▸ Instrução A
Com base na entrevista com Demétrio Magnoli, responda:
(i) Em quais jornais ele publica artigos com regularidade?
(ii) Que profissão o texto atribui a ele?
(iii) Segundo ele, a que sempre foi reservado o escalão mais alto do funcionalismo?
▸ Instrução B
Traduza para o inglês esta frase da entrevista com Demétrio Magnoli: "Em primeiro lugar, precisamos de um Estado público."
▸ Instrução C
Escreva a continuação da entrevista com Demétrio Magnoli sobre a reconstrução do Brasil, começando logo após a última frase apresentada.

▸ Trecho do texto
Demétrio Magnoli não tem papas no teclado. Seus textos têm como marca a contundência. E ela pode recair sobre qualquer ideia, disposta em qualquer ponto do espectro ideológico. A crítica aguda do sociólogo, porém, não nasce da agressividade gratuita ou do escárnio ligeiro. Vem da liberdade com a qual escreve – o que pode ser bem mais doloroso do que um mero pontapé. Em suma, e parafraseando o autor, ele não tem por hábito sacrificar o rigor da análise no altar dos afetos. Vem daí grande parte da força dos artigos que publica com regularidade em “O Globo” e na “Folha de S.Paulo”. Aqui, ele defende ações que considera imprescindíveis para a reconstrução do país. A primeira delas é a criação de um Estado que pertença aos cidadãos e não a partidos políticos e a seus associados de plantão.
Época Negócios: Como reconstruir o Brasil?
Demétrio Magnoli: Temos, antes disso, de construir algumas coisas. Em primeiro lugar, precisamos de um Estado público. Hoje, a administração foi totalmente capturada pelos interesses dos partidos políticos que formam a coalizão de governo. O escalão mais alto do funcionalismo, que deveria ser preenchido por profissionais escolhidos com base em critérios como a meritocracia, sempre foi reservado à indicação dos parlamentares. Mudar isso é parte importante da criação de um Estado moderno.
Hoje, o Estado é privado?

▸ Linhas
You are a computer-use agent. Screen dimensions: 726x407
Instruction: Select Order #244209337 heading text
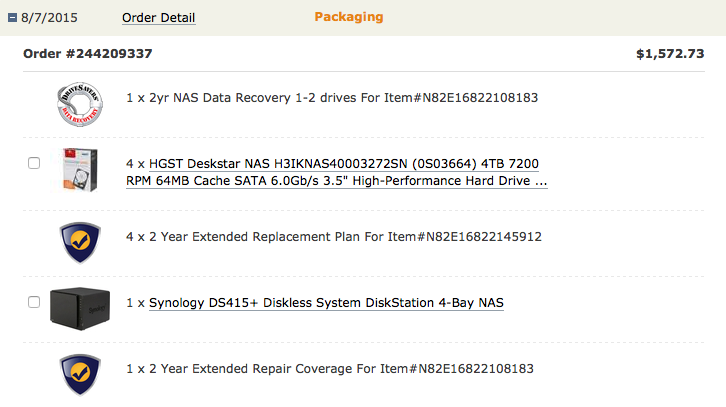tap(88, 53)
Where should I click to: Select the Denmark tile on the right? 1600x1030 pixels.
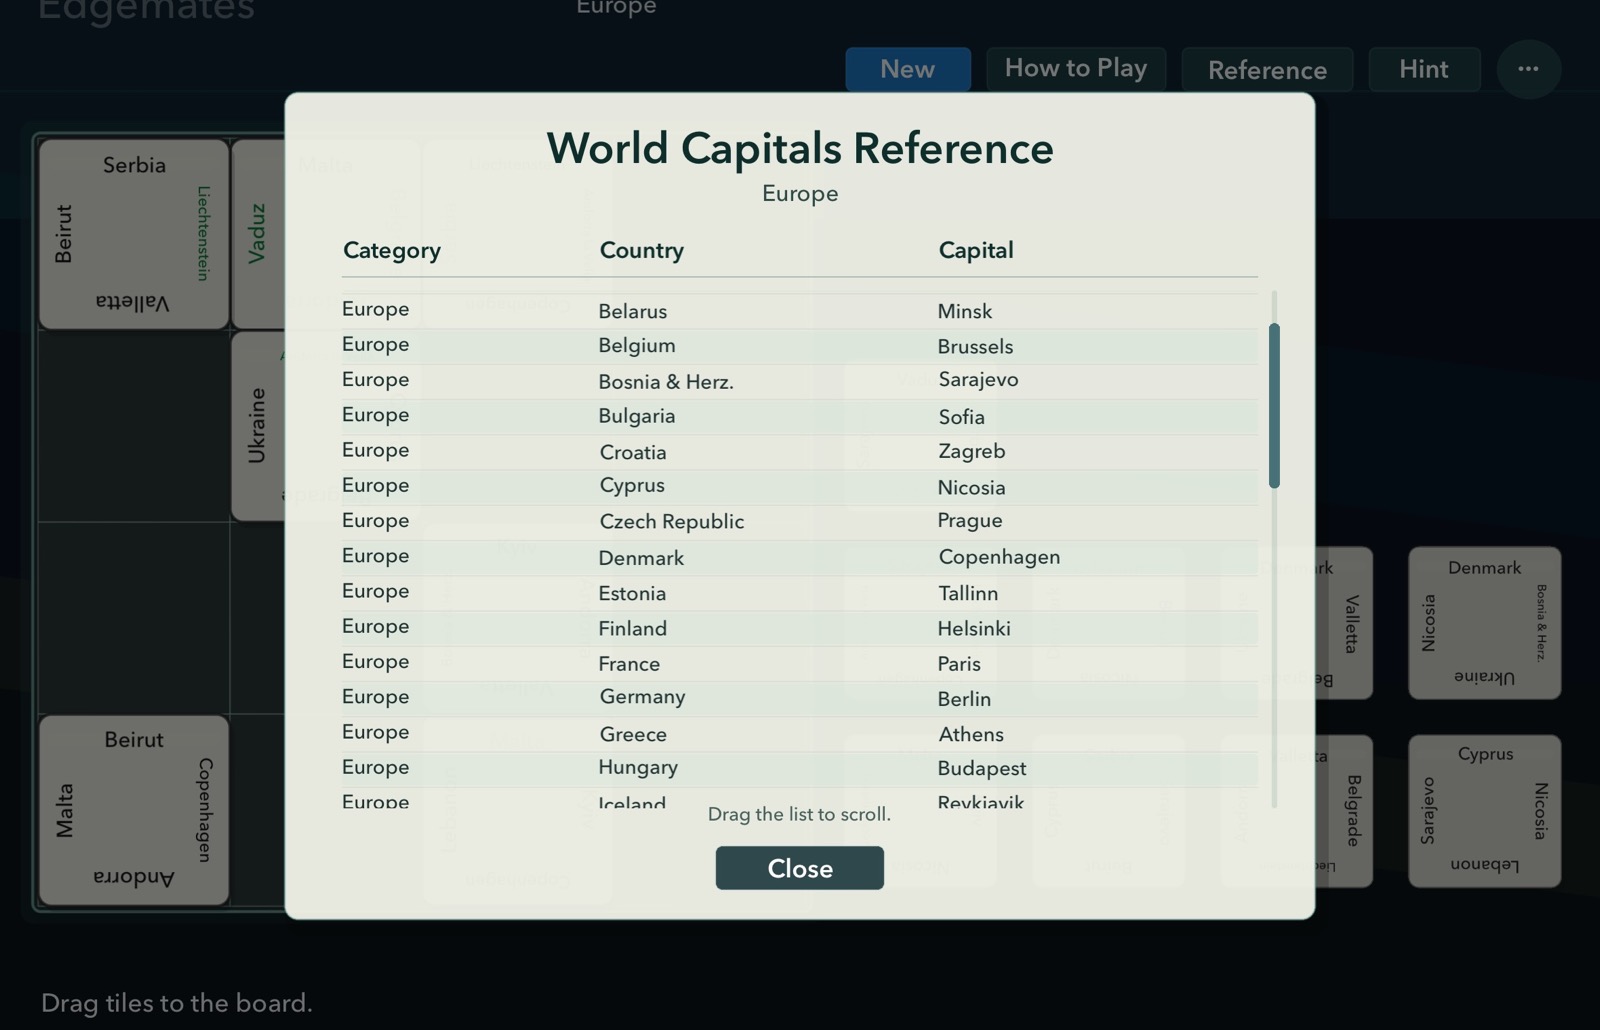[x=1484, y=622]
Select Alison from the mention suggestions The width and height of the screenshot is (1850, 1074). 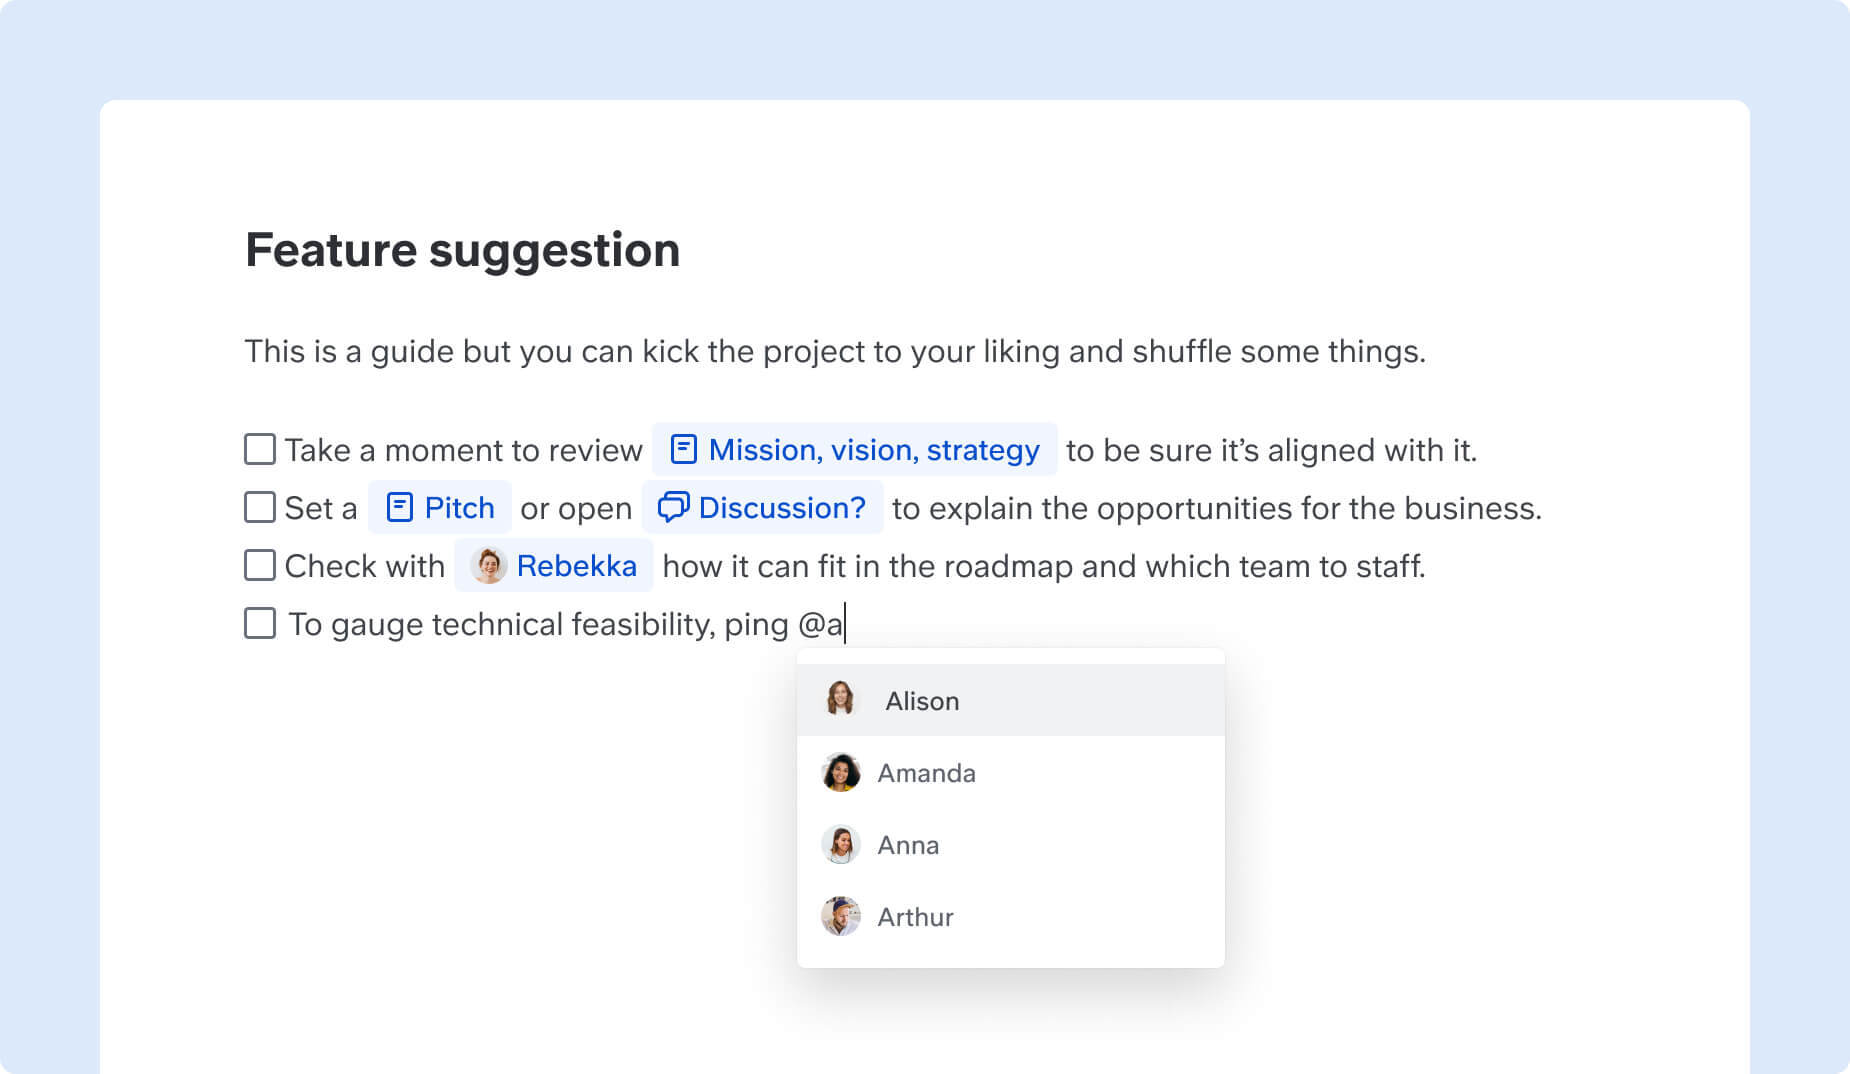click(1010, 700)

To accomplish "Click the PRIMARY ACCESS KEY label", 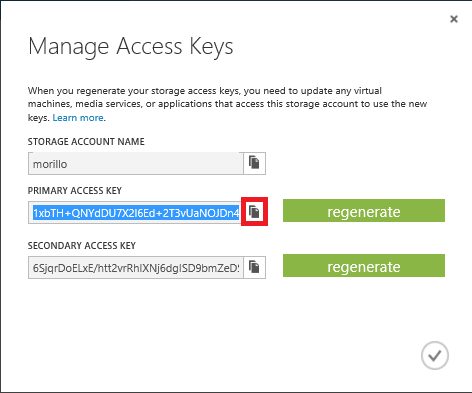I will coord(75,191).
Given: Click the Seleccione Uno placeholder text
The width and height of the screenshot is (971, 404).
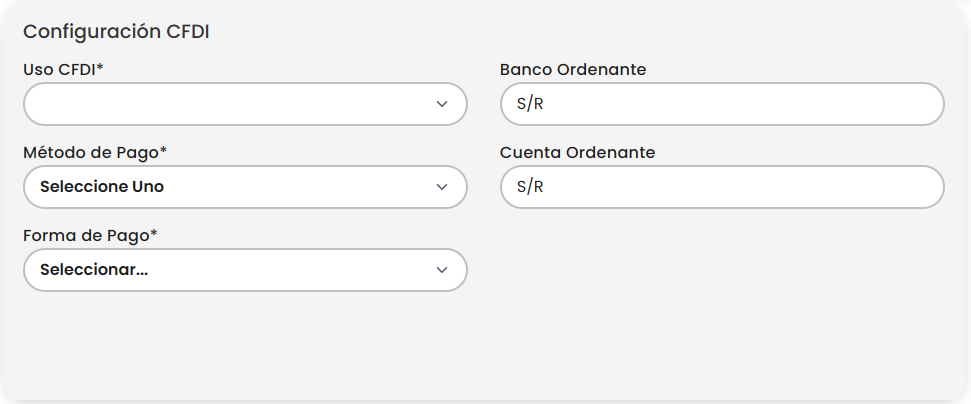Looking at the screenshot, I should (x=102, y=187).
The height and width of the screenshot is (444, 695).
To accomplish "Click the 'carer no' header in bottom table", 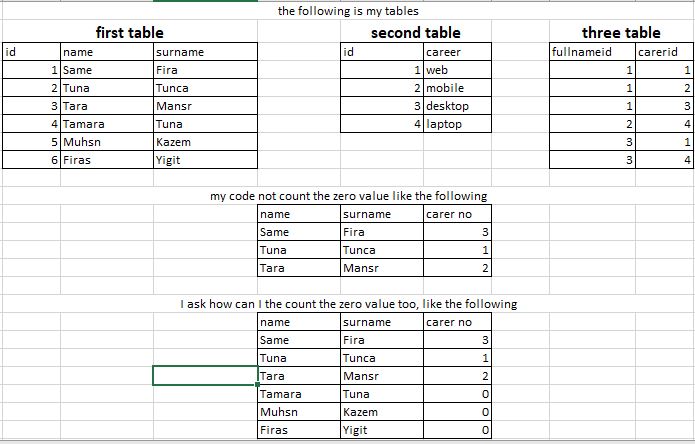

▸ Resposta final A
(i) Em "O Globo" e na "Folha de S.Paulo".
(ii) Sociólogo.
(iii) À indicação dos parlamentares.

▸ Resposta final B
First of all, we need a public State.

▸ Resposta final C
Ele é propriedade dos partidos da coalizão do governo. Veja a Petrobras. Como diretores de uma estatal podem ser indicados a partir de apontamentos políticos? E chegamos a um ponto em que esse tipo de coisa não é mais feito às escondidas, com um pouco de vergonha. É parte de um programa de governo.
Como mudar esse quadro?
Isso envolve uma série de medidas. Entre elas, estabelecer uma nova governança nas estatais. Temos ainda de reduzir de forma brutal o número de cargos públicos de livre nomeação. Eles somam perto de 40 mil no país.
O que mais um Estado refém dos políticos compromete?
Quase tudo. O Ministério da Educação (Mec), por exemplo. Os programas curriculares mínimos feitos pelo Mec, válidos para todo o país, deveriam ser educacionais. Não poderiam ser ideológicos. Mas não é isso o que acontece. Temos uma série de ministérios e secretarias exclusivamente dedicados à política. É o caso da Secretaria da Igualdade Racial. O que é isso senão um instrumento de política? Não quero dizer que vamos formar um governo apolítico. Ele tem de dar orientações gerais com base em uma plataforma a partir da qual foi eleito. Mas precisamos separar o que é gestão do que é política. Os cidadãos têm o direito de se relacionar com uma administração que não seja partidária, que não discrimine.
O que mais precisa ser construído?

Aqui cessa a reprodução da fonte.